**TEXTBLOCK**
┌──
Licht am Ende der Krise
Oedipus, Regierungschef von Theben, hat ein immenses Problem. Die (Pest-)Seuche wütet in der Stadt – als Fingerzeig für eine umfassende Krise, die an Symbolkraft nichts zu wünschen übriglässt.
Über fünf Akte wird nun in der Oedipus-Tragödie des Sophokles Ursachenforschung betrieben – was im antiken Investigativdrama heißt: Es wird nach dem krisenverantwortlichen Übeltäter gefahndet, dem Sündenbock und „Schandfleck“, der die Stadt ins Verderben gestürzt hat.
Der König, der einst seiner Klugheit bei der Rätsellösung der Sphinx wegen ins Amt gekommen ist und somit quasi die fleischgewordene Dialektik von Wissen und Macht an sich darstellt, setzt einen Untersuchungsprozess in Gang, an dessen Ende er selbst als Täter steht. „Du bist es, der unsrem Land ein Fleck ist“, schleudert der Seher Teiresias seinem König in der Sophokles-Übertragung von Friedrich Hölderlin entgegen, auf die Ulrich Rasche in seiner Inszenierung am Deutschen Theater Berlin zurückgreift. (wieder am 31.8. sowie am 11. und 12.9.)
Der Fleck-Metaphorik folgend, ließe sich die Causa freilich dahingehend konkretisieren, dass es gerade des IQ-begabten Oedipus’ blinder Fleck ist, der die Stadt in die Krise stürzt: die ihm nicht bewusste Vorgeschichte von Vatermord und Ehelichung der eigenen Mutter.
└──
**ZIELE**
1. Gib den Absatz, der mit „Der König, der einst“ beginnt, aus dem Text über die Oedipus-Inszenierung kürzer wieder und behalte dabei seine wichtigsten Fakten bei.
2. Führe den Text über die Oedipus-Inszenierung nach seinem letzten Satz weiter.

**BEREITGESTELLTES MATERIAL**
┌──
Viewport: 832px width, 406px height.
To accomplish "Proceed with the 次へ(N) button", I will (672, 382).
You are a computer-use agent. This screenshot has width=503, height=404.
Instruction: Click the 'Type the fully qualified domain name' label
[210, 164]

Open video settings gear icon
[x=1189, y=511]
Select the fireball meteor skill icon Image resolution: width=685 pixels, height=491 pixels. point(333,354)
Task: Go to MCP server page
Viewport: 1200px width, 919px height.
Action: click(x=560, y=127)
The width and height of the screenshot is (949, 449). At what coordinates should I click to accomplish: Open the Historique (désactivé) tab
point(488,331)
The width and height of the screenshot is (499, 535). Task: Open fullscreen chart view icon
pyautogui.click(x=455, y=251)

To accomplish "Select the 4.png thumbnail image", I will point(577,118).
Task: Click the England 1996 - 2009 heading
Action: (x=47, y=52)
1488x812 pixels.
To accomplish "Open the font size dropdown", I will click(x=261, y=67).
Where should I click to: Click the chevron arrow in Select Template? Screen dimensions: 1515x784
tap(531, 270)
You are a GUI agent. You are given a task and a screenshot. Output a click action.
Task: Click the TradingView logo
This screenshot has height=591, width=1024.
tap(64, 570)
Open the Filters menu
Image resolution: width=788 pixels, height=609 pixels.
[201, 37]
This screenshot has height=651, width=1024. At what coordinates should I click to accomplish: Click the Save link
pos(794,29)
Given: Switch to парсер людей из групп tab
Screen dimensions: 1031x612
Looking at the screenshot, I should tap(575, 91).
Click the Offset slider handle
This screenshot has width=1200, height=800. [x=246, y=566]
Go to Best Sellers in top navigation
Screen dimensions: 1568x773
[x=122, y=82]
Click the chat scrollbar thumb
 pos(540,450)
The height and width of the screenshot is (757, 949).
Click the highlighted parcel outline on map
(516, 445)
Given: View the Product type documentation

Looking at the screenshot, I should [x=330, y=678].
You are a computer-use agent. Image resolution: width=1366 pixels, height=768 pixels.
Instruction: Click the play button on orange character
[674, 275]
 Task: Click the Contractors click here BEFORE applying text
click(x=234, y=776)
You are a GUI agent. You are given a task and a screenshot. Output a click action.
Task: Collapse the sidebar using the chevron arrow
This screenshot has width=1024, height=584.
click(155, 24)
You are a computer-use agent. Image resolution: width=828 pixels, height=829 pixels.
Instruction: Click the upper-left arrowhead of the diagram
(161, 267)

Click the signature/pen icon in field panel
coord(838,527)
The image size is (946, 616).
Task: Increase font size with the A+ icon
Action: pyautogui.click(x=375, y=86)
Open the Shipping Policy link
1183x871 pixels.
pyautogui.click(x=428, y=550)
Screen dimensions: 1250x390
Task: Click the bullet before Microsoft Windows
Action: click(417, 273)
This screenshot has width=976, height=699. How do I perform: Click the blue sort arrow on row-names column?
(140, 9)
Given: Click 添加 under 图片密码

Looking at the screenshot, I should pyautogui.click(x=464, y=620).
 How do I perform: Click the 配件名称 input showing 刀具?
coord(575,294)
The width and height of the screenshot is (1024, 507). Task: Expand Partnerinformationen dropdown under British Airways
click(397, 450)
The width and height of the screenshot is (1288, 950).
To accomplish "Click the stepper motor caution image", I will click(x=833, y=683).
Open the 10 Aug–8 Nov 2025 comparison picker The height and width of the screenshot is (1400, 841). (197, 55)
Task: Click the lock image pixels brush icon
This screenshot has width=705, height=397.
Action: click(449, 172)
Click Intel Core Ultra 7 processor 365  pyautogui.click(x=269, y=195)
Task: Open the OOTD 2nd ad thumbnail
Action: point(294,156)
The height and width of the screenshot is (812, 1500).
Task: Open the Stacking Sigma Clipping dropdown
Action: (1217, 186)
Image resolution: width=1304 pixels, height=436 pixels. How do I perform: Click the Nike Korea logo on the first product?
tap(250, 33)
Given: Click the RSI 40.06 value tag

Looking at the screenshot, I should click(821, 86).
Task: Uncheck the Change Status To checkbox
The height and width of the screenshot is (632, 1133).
└──
**SCHRIFTLICHE ANTWORTEN**
1. Oedipus wurde durch seine Klugheit beim Lösen des Rätsels der Sphinx König und verkörpert damit die Verbindung von Wissen und Macht. Er leitet eine Untersuchung ein, an deren Ende er selbst als Täter dasteht. Der Seher Teiresias wirft ihm vor: „Du bist es, der unsrem Land ein Fleck ist“. So steht es in Hölderlins Sophokles-Übertragung, auf die Ulrich Rasche in seiner Inszenierung am Deutschen Theater Berlin zurückgreift. Die Inszenierung ist wieder am 31.8. sowie am 11. und 12.9. zu sehen.

2.
Der Stoff bietet Steilvorlagen en masse für dramatische Aktualisierungen. Aber Ulrich Rasche war bekanntlich noch nie ein Regisseur der konkreten Gegenwartsbezüge; ihn interessiert nicht die Verengung von Texten zu Zeitdiagnosen, sondern eher die gegenläufige Bewegung: ihre Öffnung zu Resonanzräumen, in denen Gegenwart sich eher undidaktisch ein- statt plakativ herstellt.
Rasche hat eine starke ästhetische Setzung
Die Gefahr, dass große Motive kleinpsychologisiert werden, besteht bei Rasche schon deshalb nicht, weil die Schauspielerinnen und Schauspieler sich abendfüllend auf riesigen Drehscheiben oder Laufbändern bewegen, so dass die Taktung der Schritte auch die Texte rhythmisiert.
Die daraus resultierende Sprechweise macht das Versenden eineindeutiger Botschaften per se unmöglich. Im Idealfall entstehen so überaus anregende Denkräume.
Dafür existiert bei Rasche, wie bei jedem Regisseur und jeder Regisseurin mit einer starken ästhetischen Setzung, natürlich eine andere Gefahr: Verfügt das Prinzip über genug Innovationskraft – oder droht es, in bloßer Routine zu erstarren?
Bei seiner letzten Inszenierung am Deutschen Theater Berlin, Sarah Kanes Kanes „4.48 Psychose“, hatte der Regisseur darauf eine klare Positiv-Antwort gegeben: Mit Komponist Nico van Wersch und dem Ensemble war ihm eine neue, außergewöhnliche Lesart des Stückes der britischen Dramatikerin gelungen, die 1999 Suizid beging.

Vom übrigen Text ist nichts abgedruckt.